Attention, parents! I have two pieces of news that may (or may not) surprise you: 1) Anxiety in children is on the rise; and 2) Anxiety symptoms in children can sometimes be hidden or masked as something else.
Scary, right? The simple truth is that anxiety doesn’t manifest in children the same way it does in adults. And, if missed, it can lead to other serious and possibly even long-term health detriments.
As a doctor and a mother, I implore you to stop and take the time to learn more about how anxiety manifests in children. Whether you have kids of your own or care about the little ones in your extended family or circle, this is one article you don’t want to miss.
It’s time that we take a moment and really educate ourselves on how to watch for the hidden anxiety symptoms in children so we can set them up for their best and brightest future possible.
Children and Anxiety: Everything You Need to Know
Before we jump into the specific anxiety symptoms in children you need to look out for, I want to take a moment and explain why this is such an important issue.

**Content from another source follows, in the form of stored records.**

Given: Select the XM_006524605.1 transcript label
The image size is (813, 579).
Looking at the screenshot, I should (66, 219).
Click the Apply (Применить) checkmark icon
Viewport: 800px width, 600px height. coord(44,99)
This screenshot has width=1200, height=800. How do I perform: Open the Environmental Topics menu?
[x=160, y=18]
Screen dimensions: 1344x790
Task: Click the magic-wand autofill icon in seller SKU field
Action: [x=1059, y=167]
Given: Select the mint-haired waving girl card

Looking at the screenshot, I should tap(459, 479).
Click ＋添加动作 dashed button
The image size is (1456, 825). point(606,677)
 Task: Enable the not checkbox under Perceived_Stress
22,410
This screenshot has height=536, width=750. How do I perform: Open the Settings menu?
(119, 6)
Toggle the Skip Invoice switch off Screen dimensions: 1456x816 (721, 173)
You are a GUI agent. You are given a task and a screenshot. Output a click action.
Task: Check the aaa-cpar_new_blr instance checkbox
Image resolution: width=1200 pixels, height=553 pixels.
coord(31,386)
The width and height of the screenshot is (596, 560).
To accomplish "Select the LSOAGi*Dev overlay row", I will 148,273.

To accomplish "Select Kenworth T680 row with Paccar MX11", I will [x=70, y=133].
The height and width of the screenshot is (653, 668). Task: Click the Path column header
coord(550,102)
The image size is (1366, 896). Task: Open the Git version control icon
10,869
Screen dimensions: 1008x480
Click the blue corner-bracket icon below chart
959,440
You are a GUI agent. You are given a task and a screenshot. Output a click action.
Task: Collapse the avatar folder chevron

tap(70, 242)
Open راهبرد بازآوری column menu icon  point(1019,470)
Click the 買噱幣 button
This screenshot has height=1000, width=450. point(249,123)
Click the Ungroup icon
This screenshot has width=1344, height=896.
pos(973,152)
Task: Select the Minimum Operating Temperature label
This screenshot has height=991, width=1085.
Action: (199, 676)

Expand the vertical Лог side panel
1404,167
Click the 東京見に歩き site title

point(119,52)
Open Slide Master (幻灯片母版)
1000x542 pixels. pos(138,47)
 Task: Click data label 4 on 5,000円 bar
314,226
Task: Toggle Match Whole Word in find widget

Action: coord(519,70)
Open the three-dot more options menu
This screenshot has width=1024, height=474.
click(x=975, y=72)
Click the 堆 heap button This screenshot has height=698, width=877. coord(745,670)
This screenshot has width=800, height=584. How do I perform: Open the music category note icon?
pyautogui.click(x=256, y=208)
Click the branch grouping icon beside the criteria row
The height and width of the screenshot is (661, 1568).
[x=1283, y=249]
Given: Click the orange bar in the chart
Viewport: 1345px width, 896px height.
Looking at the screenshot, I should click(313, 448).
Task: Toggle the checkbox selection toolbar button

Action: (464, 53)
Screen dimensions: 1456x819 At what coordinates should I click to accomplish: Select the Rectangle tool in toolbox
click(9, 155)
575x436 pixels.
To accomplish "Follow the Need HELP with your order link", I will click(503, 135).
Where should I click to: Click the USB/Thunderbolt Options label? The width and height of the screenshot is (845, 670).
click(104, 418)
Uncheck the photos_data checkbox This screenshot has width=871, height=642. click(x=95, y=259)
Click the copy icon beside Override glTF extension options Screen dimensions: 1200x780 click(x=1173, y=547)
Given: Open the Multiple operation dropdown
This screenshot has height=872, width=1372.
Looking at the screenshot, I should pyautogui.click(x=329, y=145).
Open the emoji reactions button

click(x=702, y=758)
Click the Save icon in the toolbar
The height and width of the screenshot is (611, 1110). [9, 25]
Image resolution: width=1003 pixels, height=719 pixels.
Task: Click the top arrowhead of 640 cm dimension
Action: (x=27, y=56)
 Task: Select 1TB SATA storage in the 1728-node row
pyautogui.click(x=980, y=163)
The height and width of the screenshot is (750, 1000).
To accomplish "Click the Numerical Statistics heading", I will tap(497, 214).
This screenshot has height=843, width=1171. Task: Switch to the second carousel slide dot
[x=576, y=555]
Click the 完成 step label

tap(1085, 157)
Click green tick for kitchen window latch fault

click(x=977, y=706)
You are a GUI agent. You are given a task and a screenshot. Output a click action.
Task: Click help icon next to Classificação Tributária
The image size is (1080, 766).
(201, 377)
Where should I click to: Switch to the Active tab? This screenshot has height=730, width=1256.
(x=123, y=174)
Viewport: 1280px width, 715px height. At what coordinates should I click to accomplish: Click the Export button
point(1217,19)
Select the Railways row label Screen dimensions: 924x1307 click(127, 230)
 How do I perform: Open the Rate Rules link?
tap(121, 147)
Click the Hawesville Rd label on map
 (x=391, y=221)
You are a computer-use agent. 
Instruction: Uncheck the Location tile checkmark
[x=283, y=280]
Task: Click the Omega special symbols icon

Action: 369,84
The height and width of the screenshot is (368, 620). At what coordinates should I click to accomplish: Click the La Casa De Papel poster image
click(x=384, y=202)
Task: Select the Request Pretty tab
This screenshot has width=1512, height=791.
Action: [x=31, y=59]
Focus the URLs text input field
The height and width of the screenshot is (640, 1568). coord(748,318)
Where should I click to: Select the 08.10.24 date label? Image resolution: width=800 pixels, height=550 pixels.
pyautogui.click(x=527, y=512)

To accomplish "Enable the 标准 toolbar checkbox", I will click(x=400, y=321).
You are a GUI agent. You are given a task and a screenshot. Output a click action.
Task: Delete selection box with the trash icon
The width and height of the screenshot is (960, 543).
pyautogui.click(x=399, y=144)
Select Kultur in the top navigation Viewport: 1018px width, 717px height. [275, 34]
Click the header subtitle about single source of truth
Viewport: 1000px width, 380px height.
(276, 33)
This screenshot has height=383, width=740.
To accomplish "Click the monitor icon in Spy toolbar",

Think about the year we’ve just had. We’re a chronically stressed nation as it is, and that includes our children. But for the last 12-plus months, we were all dealing with unprecedented amounts of stress due to the 2020 COVID-19 pandemic. And one could argue that our kids were hit the hardest.
Practically overnight, our children were ripped away from their schools, friends, routines, and even extended family members. Many were relegated to interaction only amongst their immediate family members for months.
Then, when they were allowed back out into the world, they had to wear face coverings to keep them protected. Think about how these events impact a child. Think about how hard it is to learn social cues and to read facial expressions with masks on. The world they knew was gone in an instant.
The result? Anxiety!
Why is Anxiety in Children is On the Rise?
Throughout the U.S., reported symptoms of anxiety were three times higher in 2020 than in 2019, while depression reports were four times higher. And between April and October 2020, mental health-related emergency visits increased by 24 percent for young children and 31 percent for older children.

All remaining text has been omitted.